Now, this is actually the topic of this blog post, because I’m figuring out some stuff about that.  I feel so up in the air right now that I want to be selfish; I want to figure out what I want without any influence or pressure from an outside obligation.  Unless it’s from Sherman.  But let’s be real, he’s requests are that we go for lots of walks and that he gets 10 Greenies a day. I just want to survive this year and wade through the possibilities of where Sherman and I will live next year, and that’s it.  In fact, when I was asked last week if I was married, I didn’t even feel an inner qualm about saying I was single. 

Granted, I’ve done a lot of thinking about what I want in that regard, and while I want a family in the future, I know I am not guaranteed to ever get that.  I do not want my identity and self-esteem tied up in something that isn’t guaranteed to happen, and I definitely don’t want to be so desperate for it that I don’t wait for the right person.  I want to be completely alive in my own life, out and doing things and meeting people and laughing and loving my friends and family.  That way I figure, if I’m totally alive and available, love will find its way in when it’s the right time.

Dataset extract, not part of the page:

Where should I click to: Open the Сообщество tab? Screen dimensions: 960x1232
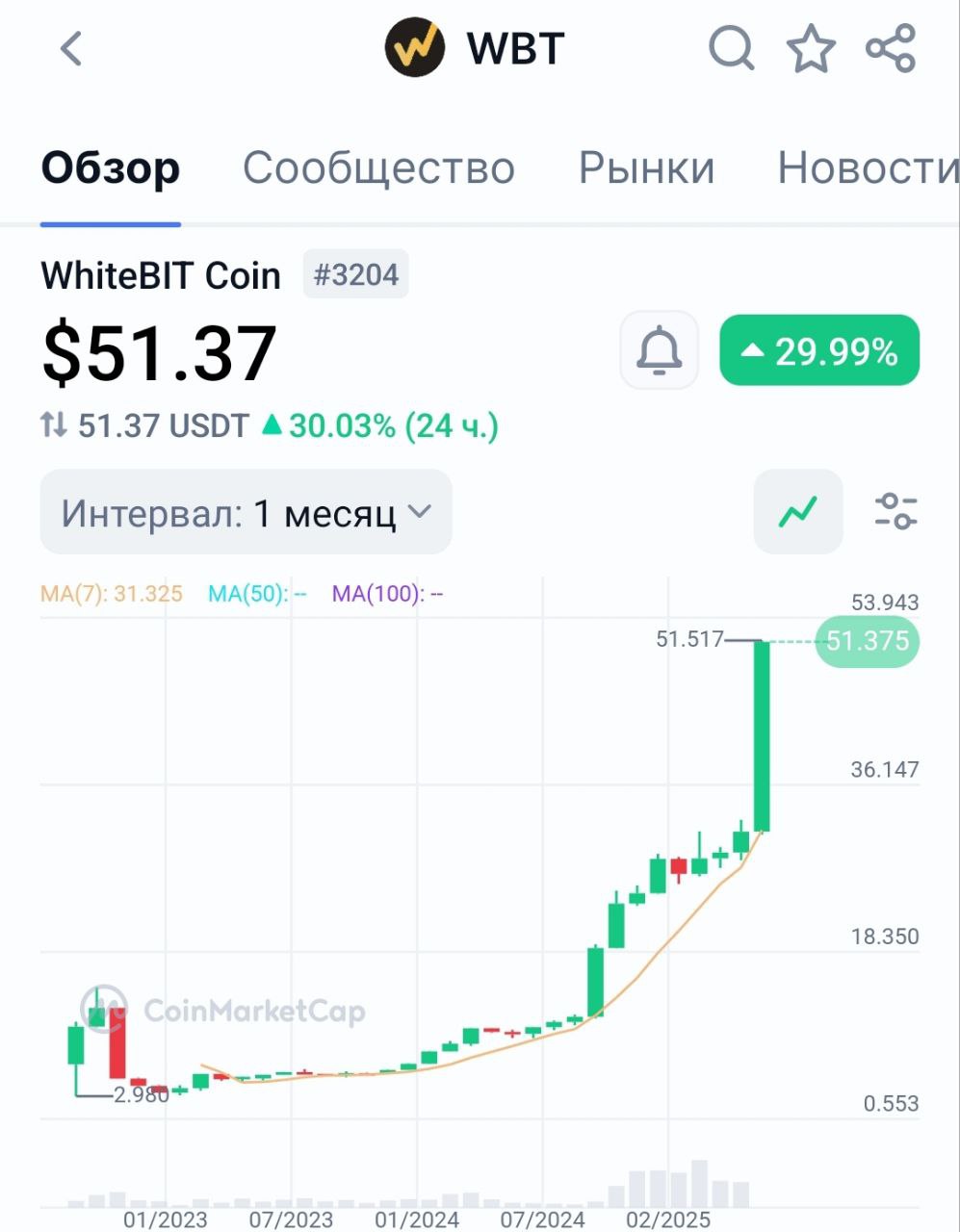tap(379, 168)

So that’s the base I’ve built up from, and while I’m disappointed my program isn’t entirely made of single men (well who wouldn’t dream of that, right? ;), I don’t feel like my quality of life is suffering from it.  In fact, what actually bothers me is that the people who are single in the group seem very depressed about it.  I was under the impression that the early 20’s were fun and flirty and for exploring the dating world.  And then my Facebook feed started filling up with white dresses and babies and I realized… whoa, we’re at that age?? 

And a lot of my friends are feeling it.  I regularly weather the transition from, “let’s go out and have fun and flirt and kiss boys!” to a soul-searching gaze and “do you think I will ever get married??”  Friday night, I had a friend tell me it was ok and fun to be single now….but by the time we’re 30…

Now, my response to her was that her self-confidence in singledom shouldn’t have an age expiration date.  She skeptically agreed, and I spent a few days frustrated that girls do that to themselves.  Later, I realized that while I deal with my insecurities over what I want for myself living-wise in the next couple years, my friends are dealing with insecurities about ever finding love.  It’s like this program is preying on our weaknesses, we get tired and stressed and fall down into pits of doubt about something in the future.  We’re all just growing up, and dealing with different aspects of it. 

In fact, one of the books I’m reading has a scientific explanation for what’s going on.  Go science!  And it’s a hormone, of course, one called oxytocin.  Turns out that men and women react different under stress.  According to Mackie Shilstone and his (her?) book, The Fat-Burning Bible,

“Men usually respond with the classic fight-or-flight behavior, increased arousal, and greater risk taking…it is now becoming clear that women more often manage stress by seeking out bonding activities…Oxytocin buffers the fight-or-flight response in women and instead encourages them to care for children and bond with other women…These tending or befriending behaviors cause the body to release more ocytocin, producing a further calming affect.”    

 After reading this, my first reaction was an epiphany about my dog.  As in, probably should have named him Oxytocin and called this blog beingawesomewithoxy.  But then I probably would’ve had a whole different set of readers.  OK, probably for the best.  It also makes sense that this year is the most social I have ever been then too.  Hormones.  It’s all making sense.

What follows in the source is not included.